Work instructions
Using the material below, print a verbatim copy of every line from the one containing "This screenshot has width=252, height=282." through the one containing "355x192 pixels. At", inclusive, and omit the pictures.

Data
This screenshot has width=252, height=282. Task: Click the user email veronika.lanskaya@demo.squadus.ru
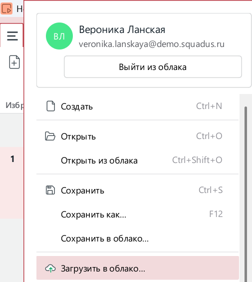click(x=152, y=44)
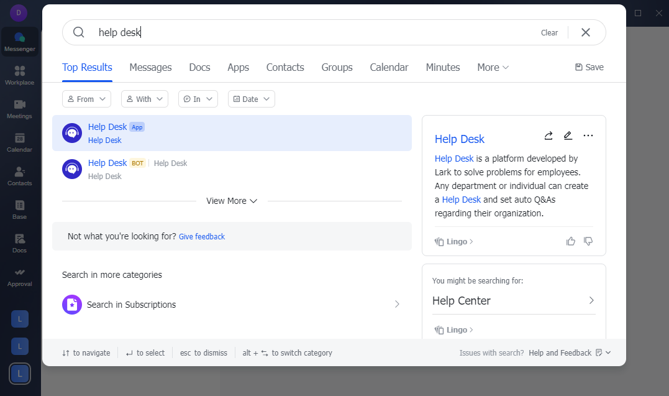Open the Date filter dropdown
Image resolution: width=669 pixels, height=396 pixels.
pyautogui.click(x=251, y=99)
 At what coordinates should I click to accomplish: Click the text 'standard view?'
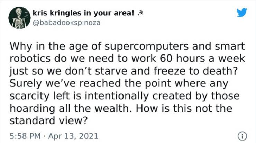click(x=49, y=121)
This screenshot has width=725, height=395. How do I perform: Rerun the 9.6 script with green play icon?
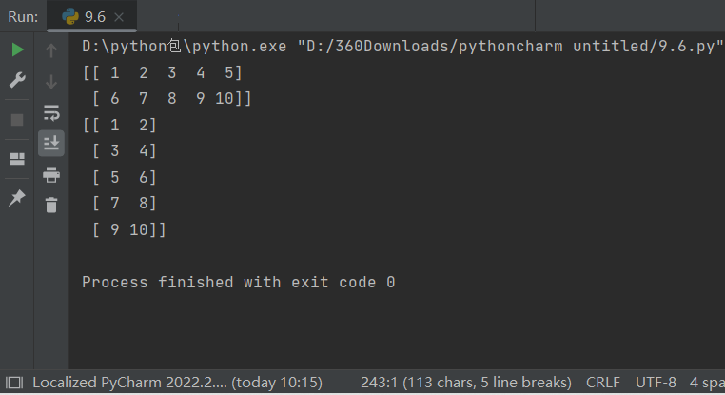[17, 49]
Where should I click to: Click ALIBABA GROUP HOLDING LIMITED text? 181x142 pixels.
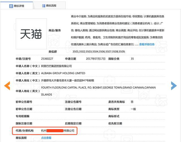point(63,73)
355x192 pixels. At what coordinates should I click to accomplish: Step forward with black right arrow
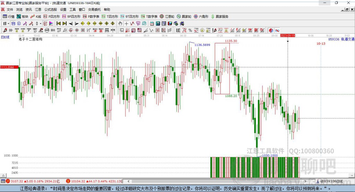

---

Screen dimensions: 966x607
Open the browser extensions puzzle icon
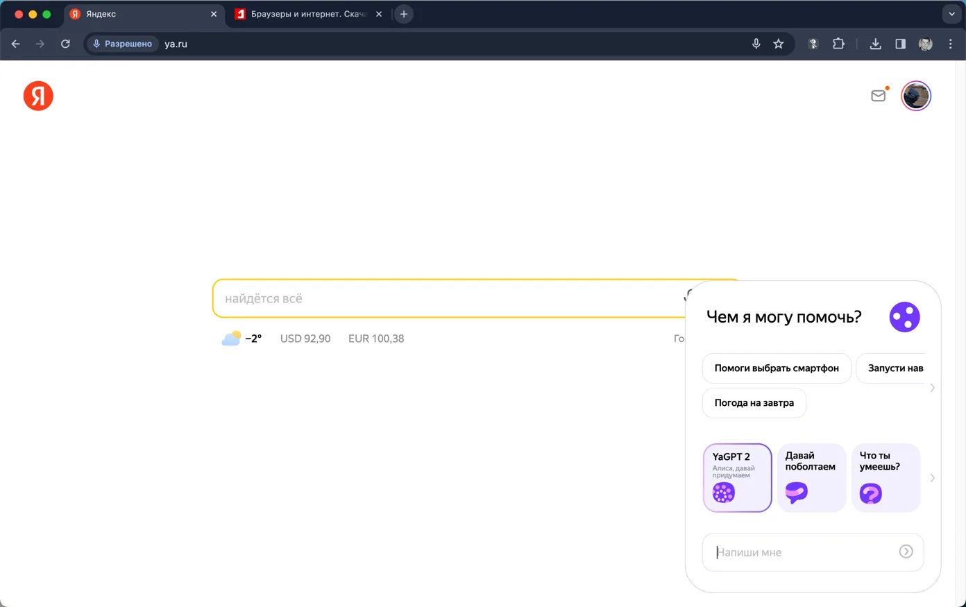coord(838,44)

Answer to this problem
This screenshot has width=252, height=282. Task: Click the user email veronika.lanskaya@demo.squadus.ru
click(x=152, y=44)
Open the Date filter dropdown
Image resolution: width=669 pixels, height=396 pixels.
pyautogui.click(x=251, y=99)
 At what coordinates should I click to accomplish: Click the text 'standard view?'
click(x=49, y=121)
This screenshot has width=725, height=395. How do I perform: Rerun the 9.6 script with green play icon?
[17, 49]
Where should I click to: Click ALIBABA GROUP HOLDING LIMITED text? 181x142 pixels.
point(63,73)
355x192 pixels. At what coordinates should I click to accomplish: Step forward with black right arrow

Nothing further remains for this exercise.